Se il vischio raccolto in un solstizio scopre l'oro, è evidentemente della stessa natura del sole, che a sua volta è "il fuoco celeste", la manifestazione visibile della divinità suprema. "Se si credeva - commenta Frazer - che il ramo giallo e secco del vischio nei tristi boschi dell'autunno contenesse la semenza del fuoco, un viaggiatore sperduto nelle tenebre sotterranee quale migliore compagno poteva portar seco d'un ramo che serviva da lampada, per rischiarare i suoi passi, e da bastone fra le sue mani? Armato di esso poteva arditamente affrontare gli spaventosi spettri che gli avrebbero attraversato la strada nel suo avventuroso viaggio. Così quando Enea lasciando la foresta arriva alle sponde dello Stige, che serpeggia lentamente per la palude infernale, e il selvaggio nocchiero gli rifiuta il passaggio nella sua barca, egli non deve far altro che togliere dal seno e mostrargli il ramo d'oro e il fanfarone a quella vista, si calma subito e accoglie amabilmente l'eroe nella sua fragile barca che si immerge profondamente nell'acqua sotto l'insolito peso di un uomo vivo. Anche in epoca recente, come abbiamo visto, si è considerato il vischio come una protezione contro le streghe e gnomi, ed è perciò naturale che gli antichi gli abbiano attribuito la stessa virtù magica.
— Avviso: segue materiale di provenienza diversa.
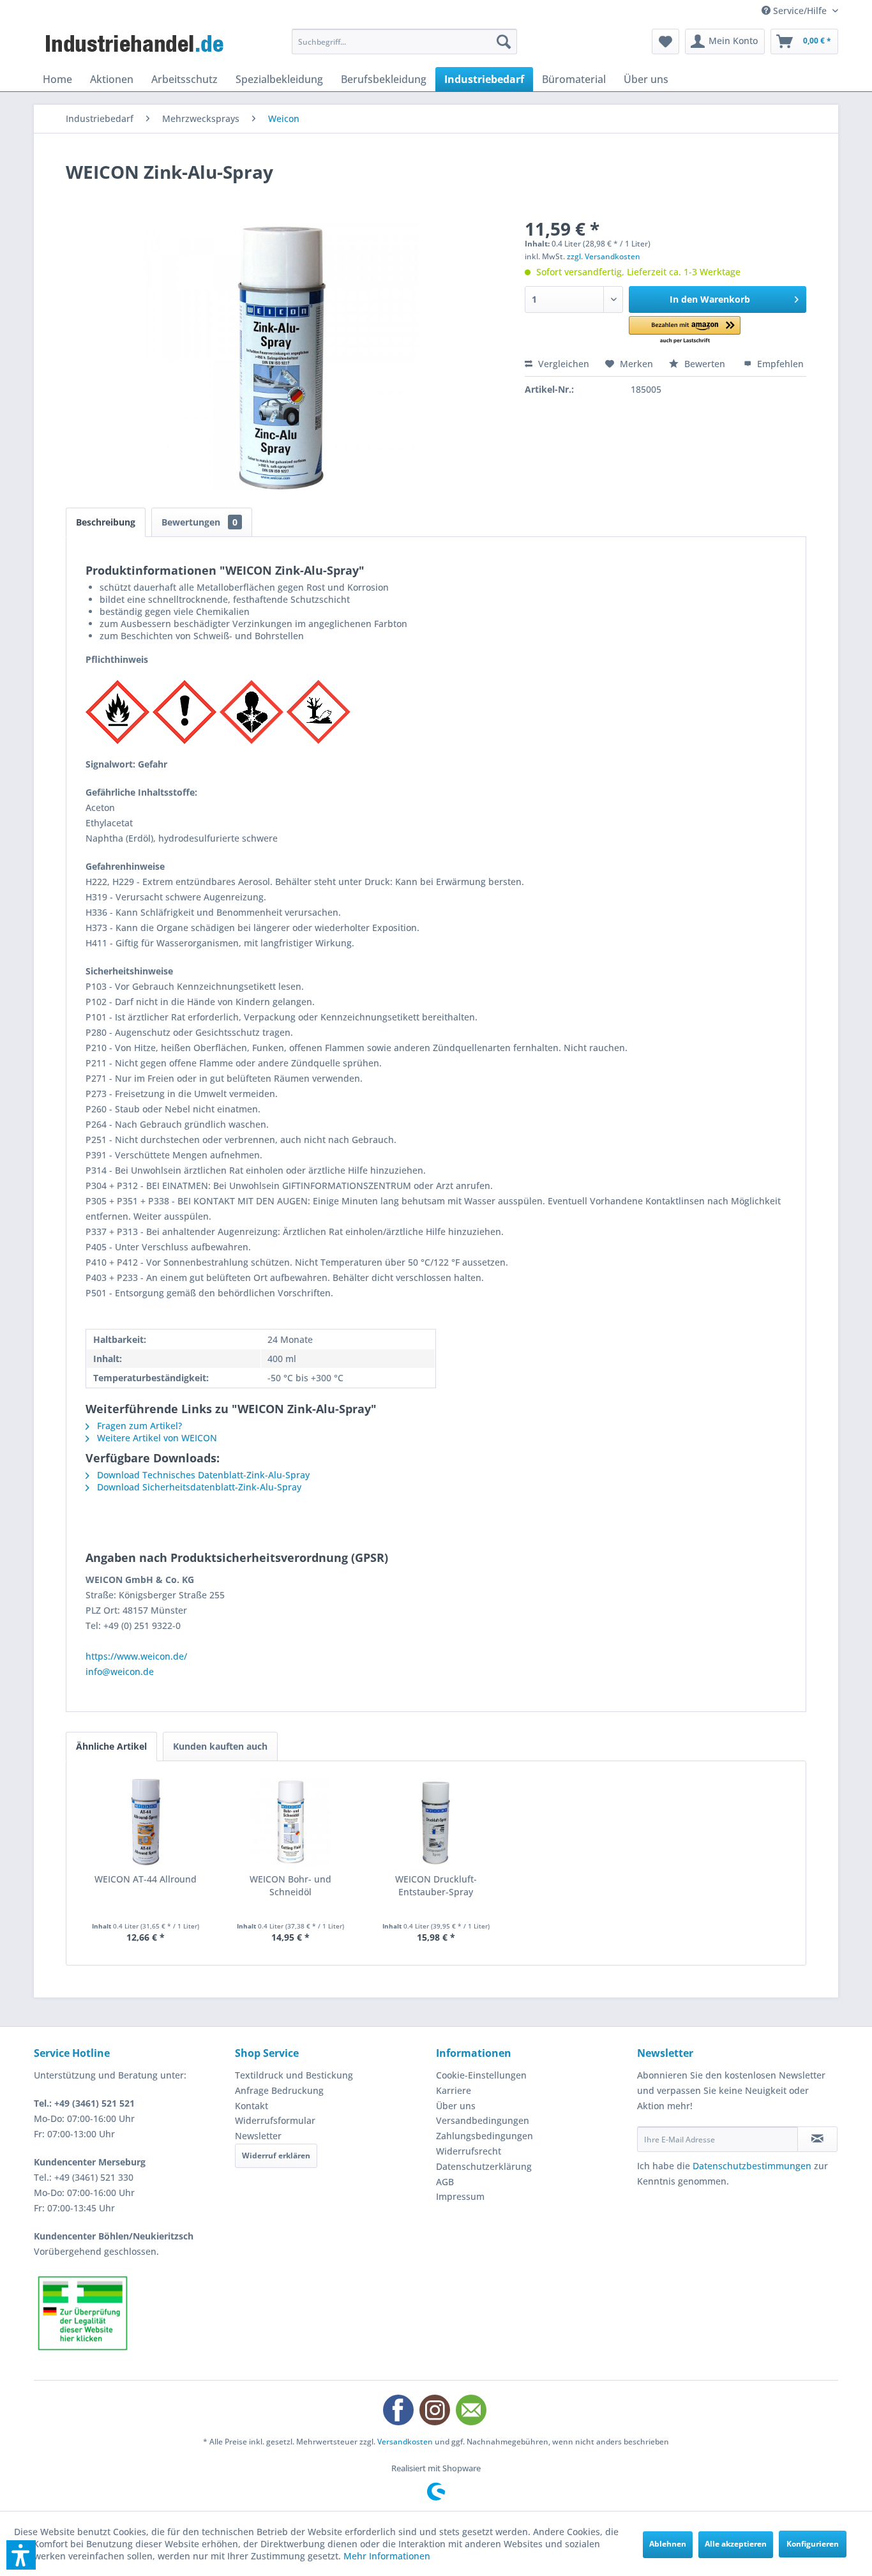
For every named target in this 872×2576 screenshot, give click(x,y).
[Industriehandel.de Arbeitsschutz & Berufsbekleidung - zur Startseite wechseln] (136, 45)
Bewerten (705, 364)
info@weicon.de (120, 1671)
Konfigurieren (812, 2543)
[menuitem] (404, 41)
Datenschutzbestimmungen (752, 2166)
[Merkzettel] (665, 41)
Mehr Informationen (386, 2556)
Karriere (453, 2090)
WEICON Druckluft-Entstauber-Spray (436, 1885)
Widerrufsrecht (468, 2151)
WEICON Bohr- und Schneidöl (290, 1885)
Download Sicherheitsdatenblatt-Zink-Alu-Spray (197, 1487)
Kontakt (251, 2106)
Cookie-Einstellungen (481, 2075)
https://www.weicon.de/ (136, 1656)
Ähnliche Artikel (111, 1746)
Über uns (456, 2106)
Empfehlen (779, 364)
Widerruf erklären (276, 2155)
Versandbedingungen (482, 2120)
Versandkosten (405, 2441)
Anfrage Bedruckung (279, 2090)
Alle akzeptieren (736, 2543)
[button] (684, 330)
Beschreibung (105, 522)
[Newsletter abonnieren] (817, 2139)
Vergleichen (562, 364)
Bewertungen (199, 522)
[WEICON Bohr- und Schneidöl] (291, 1822)
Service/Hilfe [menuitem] (800, 10)
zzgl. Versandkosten (603, 256)
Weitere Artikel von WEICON (155, 1438)
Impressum (460, 2196)
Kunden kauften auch (220, 1746)
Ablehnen (667, 2543)
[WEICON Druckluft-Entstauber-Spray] (436, 1822)
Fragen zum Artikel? (138, 1426)
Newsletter (258, 2136)
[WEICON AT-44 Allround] (145, 1822)
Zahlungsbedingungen (484, 2136)
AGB (445, 2182)
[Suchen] (503, 41)
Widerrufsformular (275, 2120)
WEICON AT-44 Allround (145, 1879)
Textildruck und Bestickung (294, 2075)
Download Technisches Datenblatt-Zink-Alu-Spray (202, 1475)
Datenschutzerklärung (484, 2166)
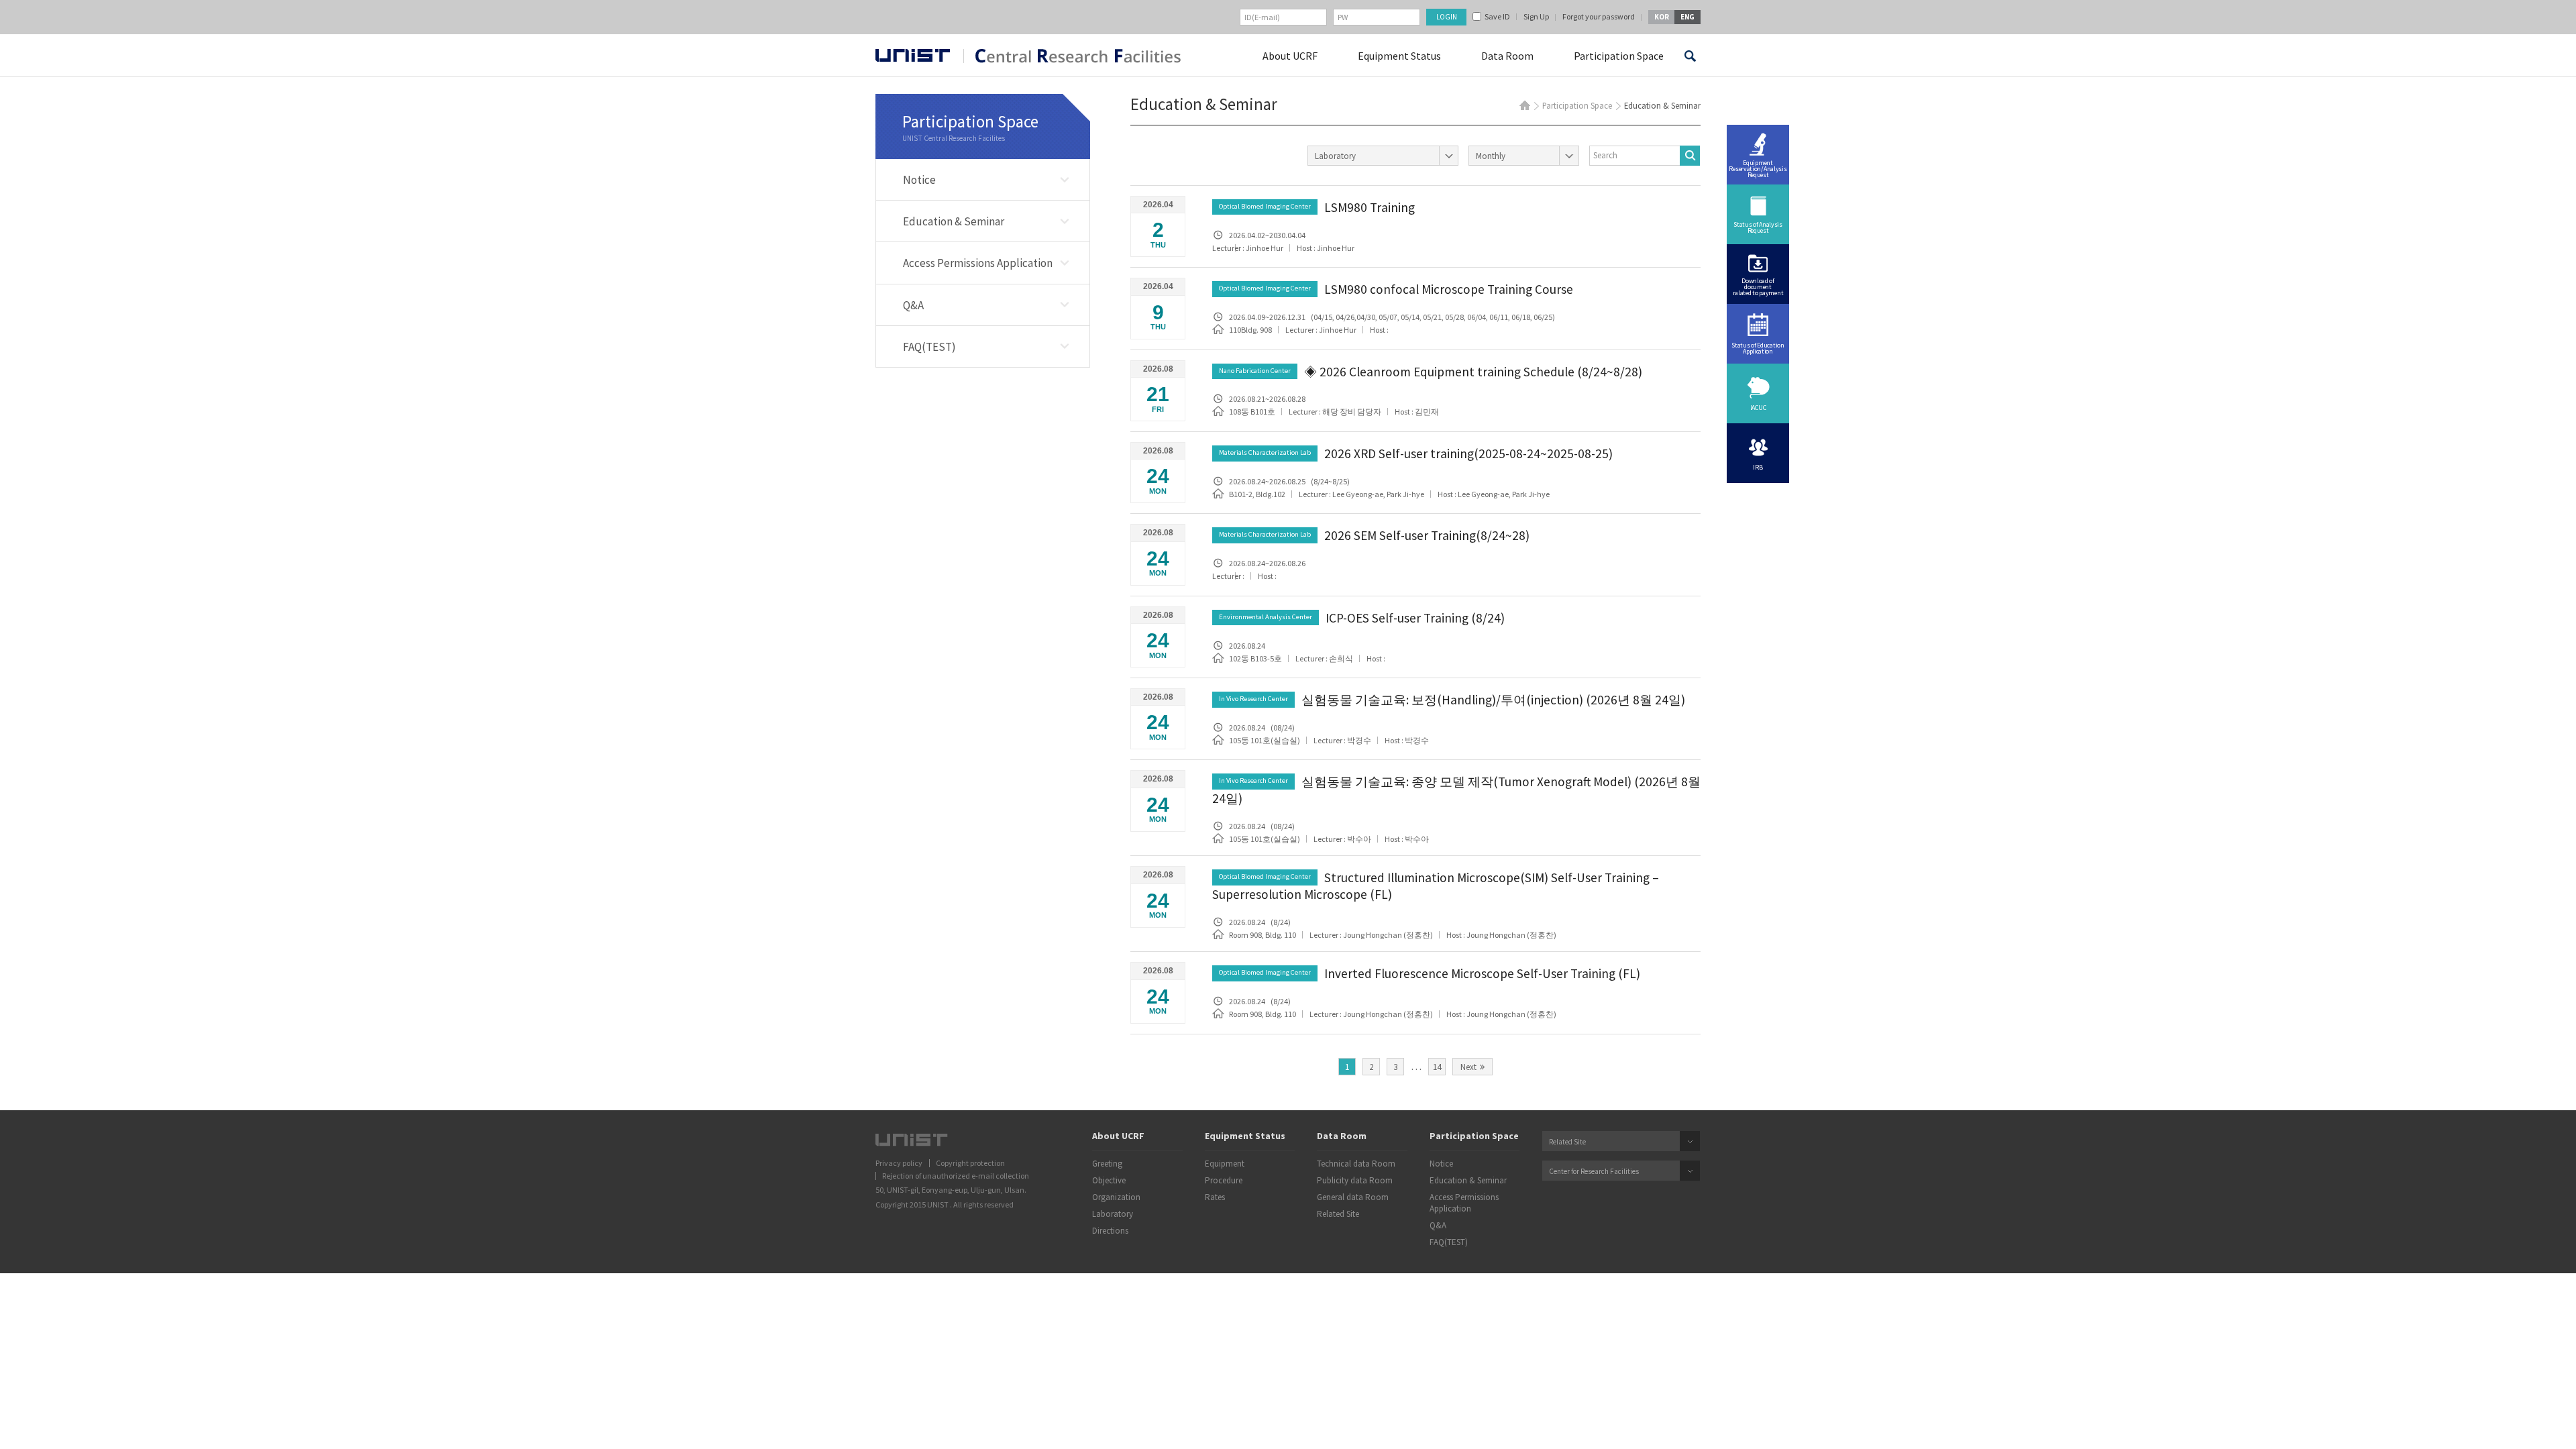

E se il frutto parassita può, come credono alcuni nostri contadini, aprire tutte le porte, perché non sarebbe potuto essere un “Apriti, Sesamo!” nelle mani di Enea per schiudere le porte della morte?

 

Tornando a Baldr si potrebbe concludere come queste considerazioni, che il vischio come emanazione del fuoco celeste non poteva non essere l'unica pianta capace di uccidere l'eroe simboleggiato dalla quercia: "Finché il vischio in cui covavi fiamma del fulmine rimaneva tra i rami nessun ti poteva cadere sul buono e benevolo dio della quercia che teneva la sua vita al sicuro, sospesa tra cielo e terra nel misterioso parassita; ma una volta che la sede della sua vita, o della sua morte, veniva strappata dal ramo e gettata contro il suo tronco, l'albero cadeva - il dio moriva - colpito dal fulmine". Al vischio era collegato anche il rito sanguinoso narrato da James Frazer nel Ramo d'oro, che si svolgeva intorno a una quercia del bosco nella valletta a Nemi. In quel bosco si aggirava un uomo con la spada sguainata. Era il sacerdote del bosco sacro a Diana, che poteva essere assalito da qualcuno che voleva succedergli nel sacerdozio e che poteva impadronirsi della carica uccidendolo. Ma nel farlo doveva staccare il ramo d'oro che cresceva su una quercia; strapparlo significava togliere all'albero la "sede della sua vita" e rendere dunque inerme colui che ne era il sacerdote.